NEGARA WAJIB: Mengambil seluruh tindakan legislatif, administratif dan tindakan-tindakan lain yang penting untuk menjamin bahwa hak atas kemerdekaan berpindah-tempat dan bertempattinggal dijamin sepenuhnya tanpa memandang orientasi seksual atau identitas gender.
PRINSIP 23:
HAK UNTUK MENCARI TEMPAT PERLINDUNGAN (SUAKA)
Setiap orang berhak untuk mencari dan menikmati tempat perlindungan atau suaka di negara-negara lain guna terbebas dari penganiayaan, termasuk penganiayaan yang berhubungan dengan orientasi seksual atau identitas gender.
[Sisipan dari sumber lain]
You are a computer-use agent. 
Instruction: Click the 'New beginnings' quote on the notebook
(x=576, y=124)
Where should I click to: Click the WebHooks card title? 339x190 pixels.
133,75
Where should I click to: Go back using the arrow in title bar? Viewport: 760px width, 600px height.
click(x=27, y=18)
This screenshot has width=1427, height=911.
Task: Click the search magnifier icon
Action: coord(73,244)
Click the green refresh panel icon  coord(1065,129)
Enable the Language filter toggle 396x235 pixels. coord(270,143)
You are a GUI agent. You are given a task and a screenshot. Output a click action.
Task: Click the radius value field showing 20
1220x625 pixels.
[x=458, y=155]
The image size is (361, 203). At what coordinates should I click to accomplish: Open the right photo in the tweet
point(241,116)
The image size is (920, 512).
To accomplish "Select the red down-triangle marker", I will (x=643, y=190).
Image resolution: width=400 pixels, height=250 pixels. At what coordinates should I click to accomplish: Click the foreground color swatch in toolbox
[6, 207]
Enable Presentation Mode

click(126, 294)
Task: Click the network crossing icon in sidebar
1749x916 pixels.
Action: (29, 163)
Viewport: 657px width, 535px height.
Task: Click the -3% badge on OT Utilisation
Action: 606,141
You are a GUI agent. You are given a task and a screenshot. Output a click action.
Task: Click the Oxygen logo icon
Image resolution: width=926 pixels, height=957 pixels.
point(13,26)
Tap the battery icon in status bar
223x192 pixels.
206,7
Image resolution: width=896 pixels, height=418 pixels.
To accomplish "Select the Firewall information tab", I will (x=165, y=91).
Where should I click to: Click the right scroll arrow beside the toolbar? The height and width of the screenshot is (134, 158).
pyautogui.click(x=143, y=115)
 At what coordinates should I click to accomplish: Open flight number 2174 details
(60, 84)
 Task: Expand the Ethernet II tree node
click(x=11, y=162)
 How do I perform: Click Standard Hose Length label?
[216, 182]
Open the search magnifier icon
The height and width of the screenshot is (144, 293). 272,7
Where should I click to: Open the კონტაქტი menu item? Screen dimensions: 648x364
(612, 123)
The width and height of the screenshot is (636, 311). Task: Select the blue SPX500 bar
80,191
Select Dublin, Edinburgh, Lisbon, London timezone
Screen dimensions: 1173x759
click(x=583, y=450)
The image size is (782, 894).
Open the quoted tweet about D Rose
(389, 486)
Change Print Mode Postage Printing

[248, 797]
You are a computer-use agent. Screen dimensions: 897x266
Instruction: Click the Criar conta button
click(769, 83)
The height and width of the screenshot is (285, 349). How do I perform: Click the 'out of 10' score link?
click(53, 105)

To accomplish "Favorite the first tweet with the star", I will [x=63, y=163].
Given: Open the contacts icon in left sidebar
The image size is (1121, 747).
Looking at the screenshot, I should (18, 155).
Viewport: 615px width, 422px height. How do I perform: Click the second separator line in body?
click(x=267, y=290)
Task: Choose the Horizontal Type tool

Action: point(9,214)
Suatu Negara tidak boleh memindahkan, membuang atau menyerahkan seseorang ke Negara mana pun di mana orang tersebut mungkin menghadapi ketakutan yang sangat mendalam akan siksaan, penganiayaan atau bentuk perlakuan atau hukuman apapun yang kejam, tidak manusiawi dan merendahkan martabat, berdasarkan orientasi seksual atau identitas gendernya.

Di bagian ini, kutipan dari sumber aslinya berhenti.